4.8. Gene Expression

For the initial exploratory experiments, the expression of 84 inflammatory mediators and receptors including chemokines, cytokines and associated receptors was measured in PBMCs of three patients before initiating treatment, by real-time quantitative PCR (RT-qPCR) (PCR Arrays, Cat # PAHS-077ZD, Qiagen, Hilden, Germany). Total RNA was extracted from PBMCs using Trizol reagent (Invitrogen, Carlsbad, CA, USA), followed by RNA cleanup with a RNeasy Mini Kit Columns (Qiagen, Germantown, MD, USA). cDNA was synthesized using the RT first strand synthesis kit (Qiagen). RT-qPCR reactions were run on a CFX96 Real Time System (Bio-Rad, Marnes-la-Coquette, France). Data was normalized using five housekeeping genes: β-actin (ACTB), glyceraldehyde-3-phosphate dehydrogenase (GAPDH), hypoxanthine guanine phosphoribosyl transferase (HPRT1), β-2-microglobulin (B2M), and ribosomal protein large P0 (RPLP0). Fold change of gene expression was calculated by the ΔΔCt method.

To determine whether there were differences in the modulation of the expression of the inflammatory mediators between the trial groups, an index (ratio) of the magnitude of the change in the expression of the post-treatment mediator (visit 2, V2) was calculated in relation to the magnitude of the change in the expression of the same mediator in the pre-treatment visit (visit 1, V1). The formula to calculate this value is described below:

$$\mathrm{Ratio}=\frac{\mathrm{Fold}\mathrm{Change}\mathrm{V}2\mathrm{post}-\mathrm{treatment}\left(2^{-\mathsf{\Delta }\mathsf{\Delta }\mathrm{Ct}}Leishmania\mathrm{infection}\mathrm{vs}\mathrm{unstimulated}\right)}{\mathrm{Fold}\mathrm{Change}\mathrm{V}1\mathrm{pre}-\mathrm{treatment}\left(2^{-\mathsf{\Delta }\mathsf{\Delta }\mathrm{Ct}}Leishmania\mathrm{infection}\mathrm{vs}\mathrm{unstimulated}\right)}$$

(1)

Values equal to 1 suggest of the absence of modulation of gene expression, values > 1 indicate an over-expression of the mediator, and values < 1 indicate an inhibition of gene expression at the end of treatment.

4.9. Sample Size and Statistical Analysis

The planned sample size of 100 patients (50 individuals per arm) was calculated to ascertain at least 25% difference in clinical outcome between the arms, with 80% power and alpha = 0.05 (two-sided), and loss of 15% of patients to follow-up. These estimates considered previous reported differences in proportion of cure after addition of pentoxifylline to antimonial treatment of mucosal and cutaneous patients, respectively, in Brazil (59%) [12] and Iran (30%) [30].

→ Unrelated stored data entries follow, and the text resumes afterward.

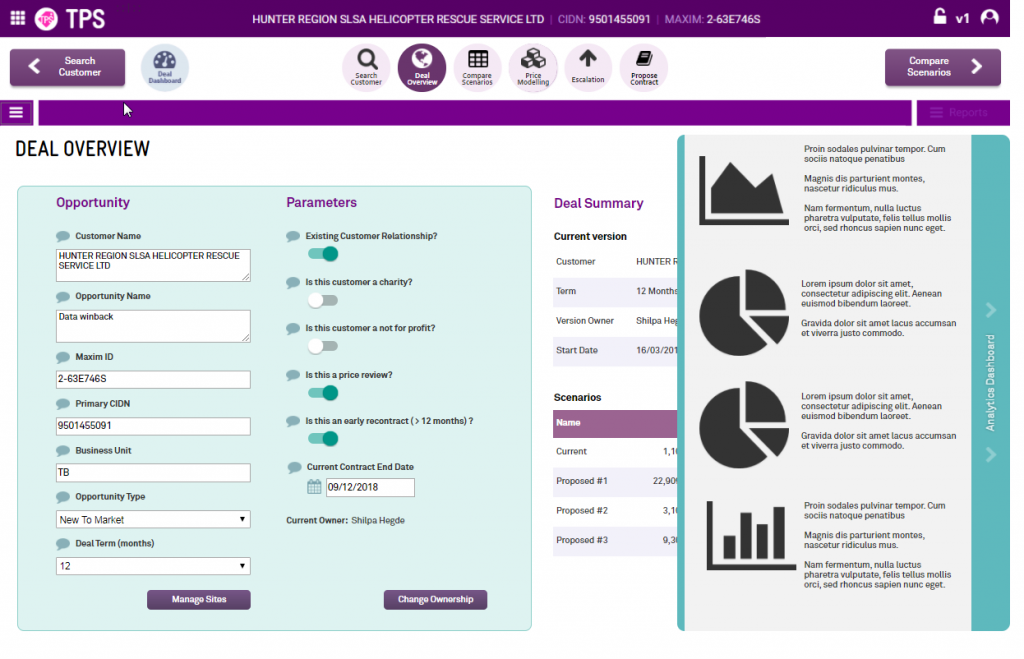Enable the 'Is this customer a charity' toggle
This screenshot has height=659, width=1024.
[x=322, y=300]

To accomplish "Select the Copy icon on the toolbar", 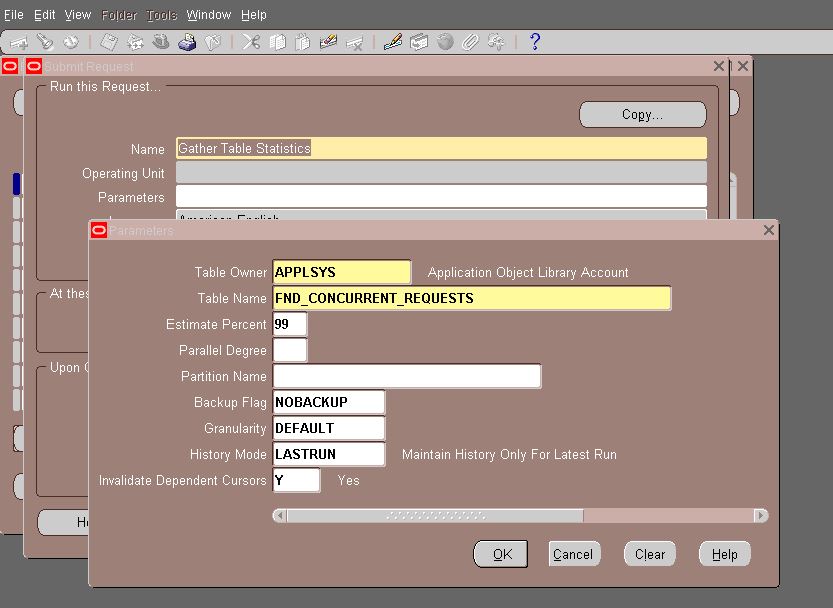I will pos(280,42).
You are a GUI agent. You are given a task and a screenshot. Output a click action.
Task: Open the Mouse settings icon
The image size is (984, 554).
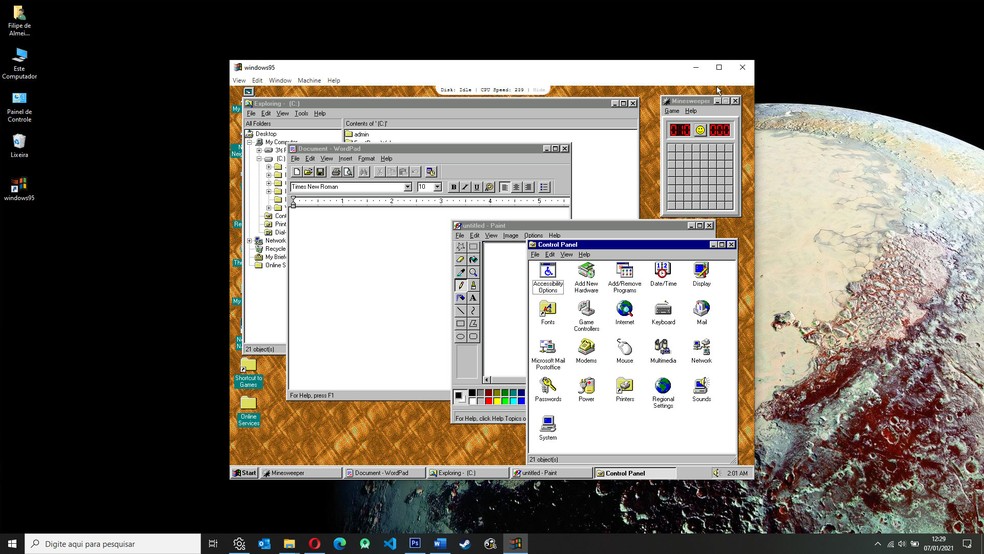pyautogui.click(x=624, y=349)
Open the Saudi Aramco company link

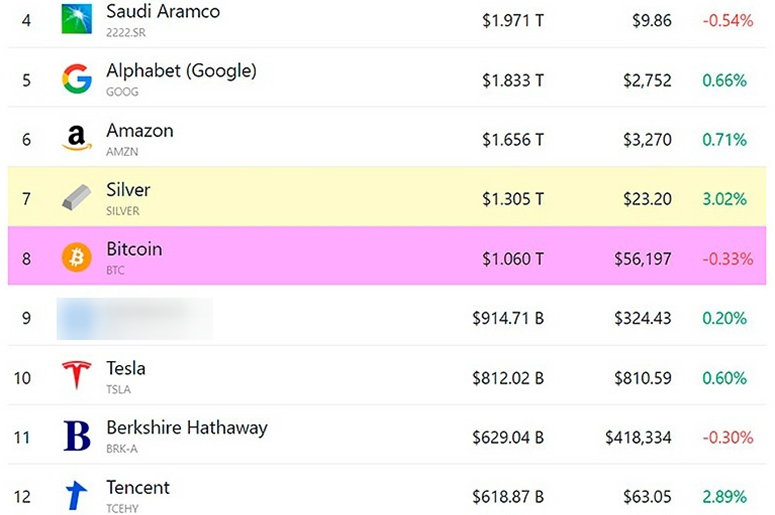coord(163,12)
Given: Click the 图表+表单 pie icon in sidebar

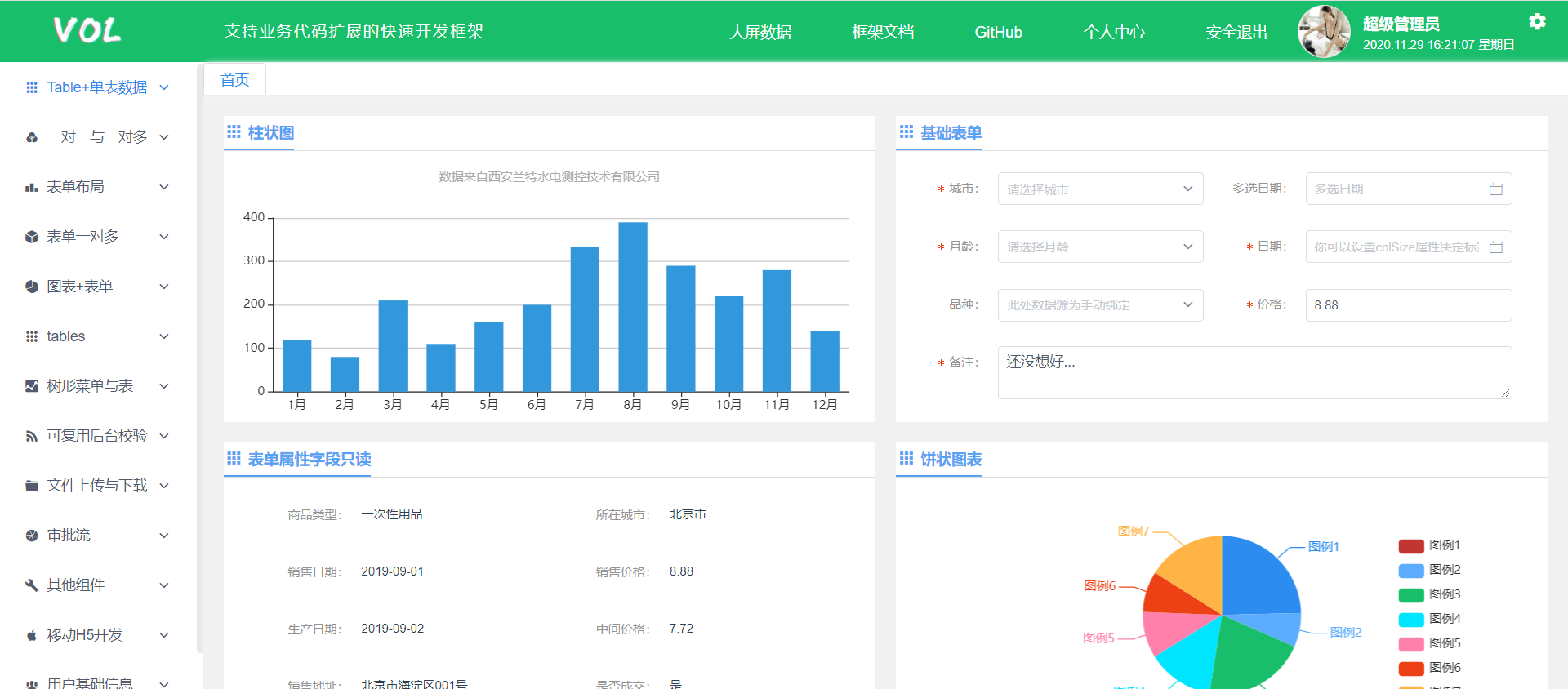Looking at the screenshot, I should coord(32,287).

Data were verified by double entry prior to analysis. The t-test or Mann–Whitney test were used to compare quantitative data, according to their distribution. Differences in proportions were estimated with χ² or Fisher’s exact test (if expected frequency of the corresponding cell < 5). The odds ratio and proportion of definitive cure by treatment arm (primary outcome) were estimated. We also estimated the frequency of adverse events per treatment group, and compared them by severity, intensity and their relationship with the study intervention. Differences in proportions of cure at weeks 5, 7, 13 and 26 (secondary outcome) were calculated.

All analyses were performed by intention-to-treat and per-protocol, using Stata^®-12; p < 0.05 was considered significant. PP analysis included patients who completed follow-up visits and received ≥ 90% of the prescribed dose of MA and PTX or placebo.